■ TASK DESCRIPTION
Reproduce exactly the lines from the one containing "How do I perform: Switch to the Brief tab?" through the end of the entries, including both. Drop the pictures.

(Collected data)
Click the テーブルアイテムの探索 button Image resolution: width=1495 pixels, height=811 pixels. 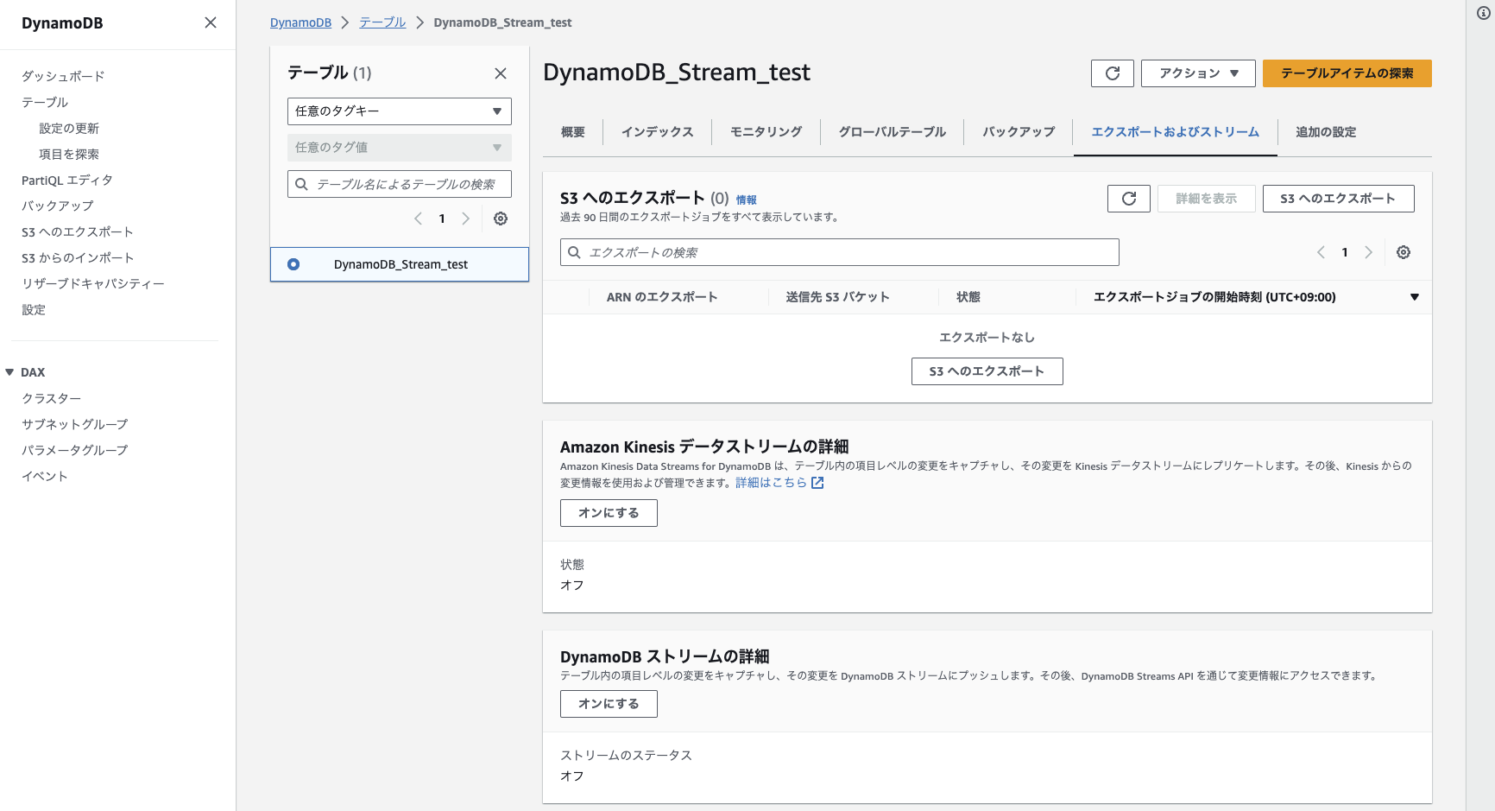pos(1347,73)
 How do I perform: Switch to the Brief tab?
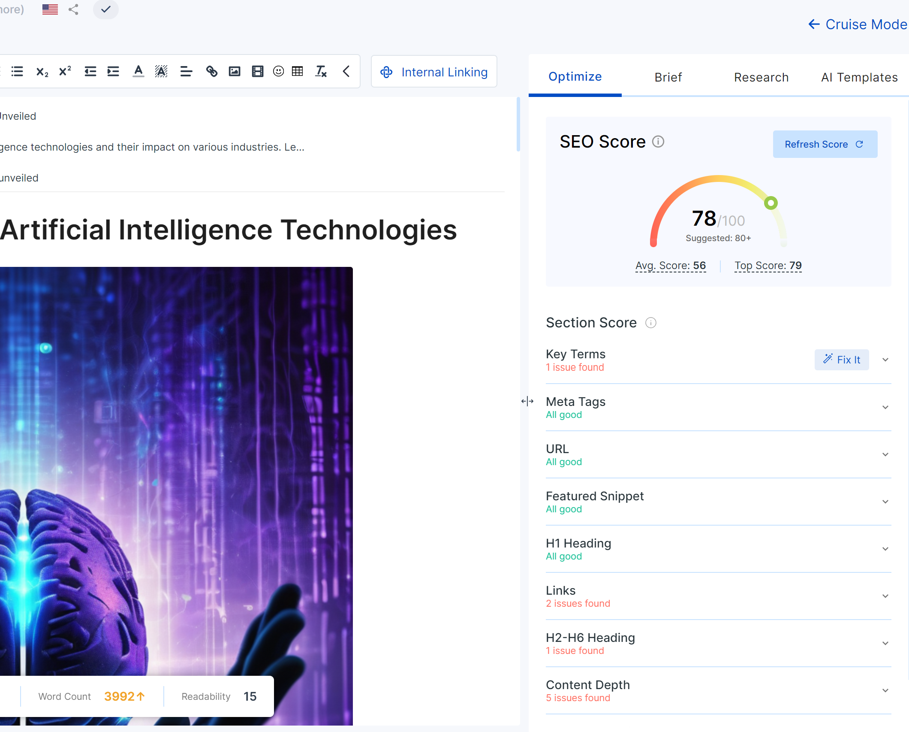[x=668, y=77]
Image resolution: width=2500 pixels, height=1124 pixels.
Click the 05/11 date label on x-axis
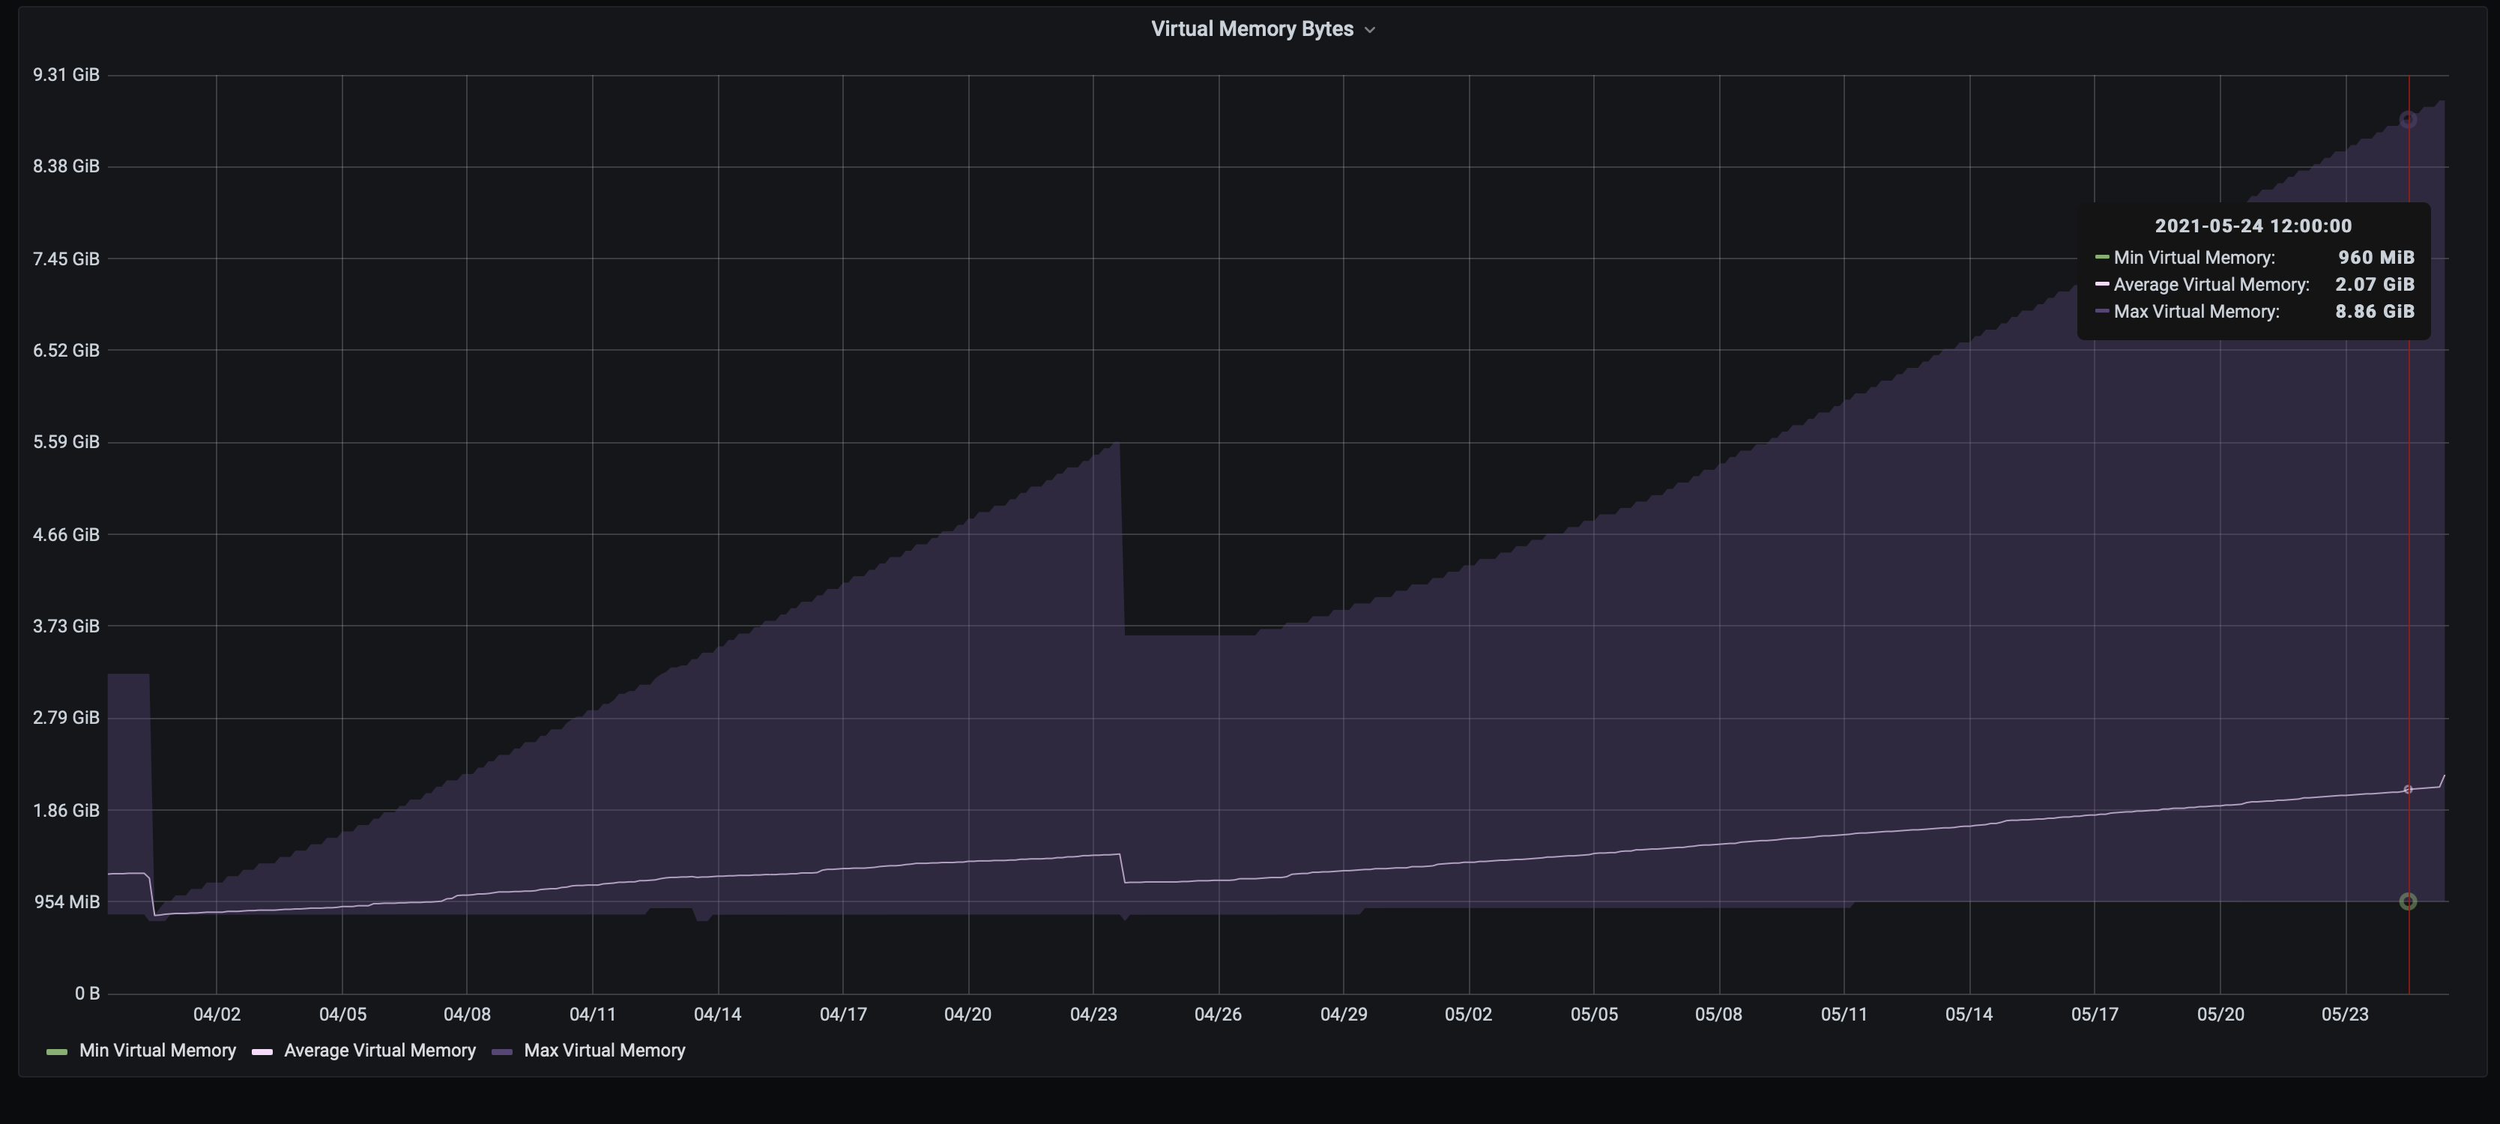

■ RESULT OF THE TASK
 How do I perform: Switch to the Brief tab?
[x=668, y=77]
Image resolution: width=2500 pixels, height=1124 pixels.
Click the 05/11 date label on x-axis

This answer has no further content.